ページ抜粋:

さあ、渓からの出発ですが、その前に私の想像です。
大昔、山々にとてつもない大雨がふりそそぎ、山のはざまの低地に流れ込んで行った。その激しい流れは低地を山際を削り、落差にしたがって岩を礫を土砂を押し流した。次の洪水は大きな水たまりに溜まった土砂を下流に押し出します。水たまりは深くなって淵となります。
次からは淵の出口、淵尻から押し流された土砂、岩で凸凹の山なりの瀬が生まれる。
川は淵と瀬の繰り返し。激しい流れは内に曲がりながら淵を作り瀬を作り蛇行して下流に水と土と岩と養分を運んでいきます。
早瀬の波は岩に跳ねかえり空気を巻き込み白泡の波を淵におくります。淵は生き物には海です。
硬い岸壁がそそり立ったゴルジェも淵です。渓を遡行して来る沢登りや釣人は冷たいゴルジェを泳いで越していく物好きです。でも子どもの遊びのように楽しそう。
おや、下手からひとり釣人がやって来ました。イワナ、アマゴに気づかれないように息を潜めて竿を振り毛鉤をあやつっています。すると面白いことに、釣人の前方に、イタチが現れ、毛鉤が水面を叩いている方向を見つめています。エサにしたい魚がいると見えるのでしようか。けれども、さすがに後方に人の気配を感じて、あわてて、退散して行く愉快な場面もあります。ゴルジェの下流には開けた河原があります。川岸にはフキノトウ、サツキ、秋には紅葉が岩の化粧をする。アゲハ蝶も小石原で吸水している。
おむすびを食べようと、あそこの岩にすわつたら、岩の陰から蛇が出てきて、跳び上がった釣人もいる。

取り組む課題:
1 > 渓流を描いた抜粋では、淵は生き物にとって何だと述べられていますか。
2 > 抜粋にある「硬い岸壁がそそり立ったゴルジェも淵です。」という文を英語に訳してください。

元データ:

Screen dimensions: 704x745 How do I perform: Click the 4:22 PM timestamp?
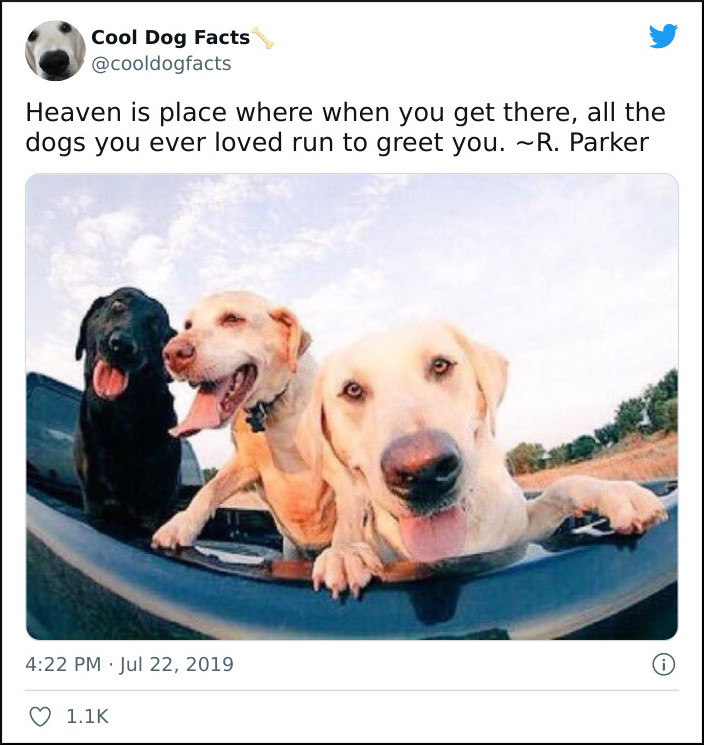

各課題の解答:
1 > 海だと述べられています。

2 > A gorge, where hard rock walls tower up, is also a pool.